America's most competitive jobs

2008-07-18 02:36:21 Forbes

Thirty years ago, when James Lubic attended "watching school," watch repair was still primarily a family business, typically passed on from father to son. But as technology improved, watches stopped breaking so frequently (and became much cheaper), so people often simply replaced a watch when needed.

Those were very bad developments for families in the watch repair business.

"Watchmaker fathers started telling their kids to go to college, because it became tough to make a living in the profession," says Lubic, a watch repairer since the 1970s and executive director of the American Watchmakers-Clockmakers Institute in Harrison, Ohio.

Obviously, watches still break and still need to get fixed. But not enough to necessitate many rookie watch repairers. According to data from the Bureau of Labor Statistics, there are fewer than 500 job openings in the field annually. That makes it one of the 10 most competitive jobs in America along with prosthodontists, wooden model makers, hunters and trappers, radio operators and astronomers.

To compile our list of America's most competitive jobs, we looked at projected annual average job openings from 2006 through 2016, as estimated by the Bureau of Labor Statistics. All the jobs on the list have fewer than 500 openings annually.

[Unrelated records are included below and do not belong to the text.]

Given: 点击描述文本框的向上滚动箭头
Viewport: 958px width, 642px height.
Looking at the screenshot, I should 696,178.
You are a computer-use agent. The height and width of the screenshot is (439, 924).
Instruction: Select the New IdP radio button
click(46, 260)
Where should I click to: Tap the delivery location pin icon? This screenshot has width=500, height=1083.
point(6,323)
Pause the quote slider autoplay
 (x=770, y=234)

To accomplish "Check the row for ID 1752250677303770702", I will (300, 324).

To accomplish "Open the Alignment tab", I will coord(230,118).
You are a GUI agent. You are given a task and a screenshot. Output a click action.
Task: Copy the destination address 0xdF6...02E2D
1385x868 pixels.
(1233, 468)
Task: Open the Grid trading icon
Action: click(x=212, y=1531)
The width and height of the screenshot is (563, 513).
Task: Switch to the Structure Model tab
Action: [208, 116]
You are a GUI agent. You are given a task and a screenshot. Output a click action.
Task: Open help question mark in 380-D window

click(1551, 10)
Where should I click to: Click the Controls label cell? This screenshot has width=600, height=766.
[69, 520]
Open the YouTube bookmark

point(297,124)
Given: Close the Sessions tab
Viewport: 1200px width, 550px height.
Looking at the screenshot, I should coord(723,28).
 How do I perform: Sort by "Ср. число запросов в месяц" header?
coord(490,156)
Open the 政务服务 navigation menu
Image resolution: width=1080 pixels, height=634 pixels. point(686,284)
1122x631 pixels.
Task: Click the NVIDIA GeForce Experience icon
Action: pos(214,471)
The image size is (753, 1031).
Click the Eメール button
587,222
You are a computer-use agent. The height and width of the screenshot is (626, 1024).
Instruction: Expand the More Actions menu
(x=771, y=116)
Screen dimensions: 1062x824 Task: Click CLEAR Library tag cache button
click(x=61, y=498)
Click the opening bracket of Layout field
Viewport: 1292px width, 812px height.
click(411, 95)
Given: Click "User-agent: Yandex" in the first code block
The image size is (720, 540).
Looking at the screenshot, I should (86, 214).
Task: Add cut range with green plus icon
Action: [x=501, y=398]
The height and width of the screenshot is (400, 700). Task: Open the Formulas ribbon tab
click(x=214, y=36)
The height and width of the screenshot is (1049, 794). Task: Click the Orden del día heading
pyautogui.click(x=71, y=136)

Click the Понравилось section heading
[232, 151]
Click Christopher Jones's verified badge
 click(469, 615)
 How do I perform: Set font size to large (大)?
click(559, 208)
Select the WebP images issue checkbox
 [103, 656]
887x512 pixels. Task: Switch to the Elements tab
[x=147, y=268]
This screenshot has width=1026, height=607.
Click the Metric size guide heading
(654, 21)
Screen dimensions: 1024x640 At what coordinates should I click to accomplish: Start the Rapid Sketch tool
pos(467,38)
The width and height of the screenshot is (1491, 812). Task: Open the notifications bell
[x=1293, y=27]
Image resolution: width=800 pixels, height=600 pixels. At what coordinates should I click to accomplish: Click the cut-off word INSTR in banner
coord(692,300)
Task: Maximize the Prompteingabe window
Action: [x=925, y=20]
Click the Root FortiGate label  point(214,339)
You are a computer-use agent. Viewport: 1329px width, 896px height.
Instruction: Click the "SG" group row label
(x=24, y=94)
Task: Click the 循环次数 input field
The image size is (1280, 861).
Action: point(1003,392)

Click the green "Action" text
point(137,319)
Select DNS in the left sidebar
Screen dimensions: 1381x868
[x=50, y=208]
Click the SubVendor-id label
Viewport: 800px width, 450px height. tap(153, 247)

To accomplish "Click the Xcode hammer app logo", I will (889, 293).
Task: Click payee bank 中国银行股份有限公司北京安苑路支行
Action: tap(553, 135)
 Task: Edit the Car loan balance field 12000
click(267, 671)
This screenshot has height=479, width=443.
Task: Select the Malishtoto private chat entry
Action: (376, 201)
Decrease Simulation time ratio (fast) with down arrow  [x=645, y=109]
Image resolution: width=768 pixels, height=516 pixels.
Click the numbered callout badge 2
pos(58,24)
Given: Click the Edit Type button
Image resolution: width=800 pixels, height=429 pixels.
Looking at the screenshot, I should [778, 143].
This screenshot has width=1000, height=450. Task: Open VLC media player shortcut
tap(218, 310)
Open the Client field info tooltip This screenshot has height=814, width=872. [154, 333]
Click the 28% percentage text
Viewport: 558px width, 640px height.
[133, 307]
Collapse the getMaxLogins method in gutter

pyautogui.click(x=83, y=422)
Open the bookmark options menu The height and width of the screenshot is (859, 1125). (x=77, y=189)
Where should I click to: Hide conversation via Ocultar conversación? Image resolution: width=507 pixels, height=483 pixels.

Some of the fields, like watch repair, are dying. Others, like astronomy, are just such niche professions that the need for new workers is minimal. The same goes for hunters and trappers, "wildlife conservators," as many in the field prefer to be called. Calling them hunters gives the wrong impression, says one professional.

"Almost everyone in this office has a bachelor's degree in wildlife or fisheries conservation," says Kory McLellan, a wildlife conservator in the Vermont office of the United States Department of Agriculture's animal control unit. "It's not just, 'I grew up hunting and I'm going to get a job in this field.' Yes, we use trapping and forms of hunting as tools for what we do, but it's not all of what we do."

So what do they do? That depends on where they work. In Vermont, for instance, Canada geese tend to get sucked into airplane engines if they're not diverted away from airports. One method for controlling them is a propane-powered cannon--picture a large-scale firecracker--that emits an ear-shattering boom to scare the geese away. Less forceful methods include using Border Collies or hawks to scare them off.

Much of the work is seasonal, keeping the field of professionals small. That's why many of McLellan's former classmates didn't get jobs in the field. "Even more than ever, you need a master's degree to get a job out of school in this field," he says. "The pay isn't great. You don't get this job for the money. You get it because you enjoy it."

No one enjoys going to the prosthodontists. They're the dental specialists who make dentures, bridges and crowns. The need for them is greater than ever, says Gary Goldstein, professor of prosthodontics at New York University, because of the aging population that requires specialized dental treatment. But there aren't enough schools to train professionals, resulting in a shortage of prosthodontists.

Goldstein says the professional organization has petitioned the American Dental Association to build more schools, to no avail. The bottom line: Take really good care of your teeth.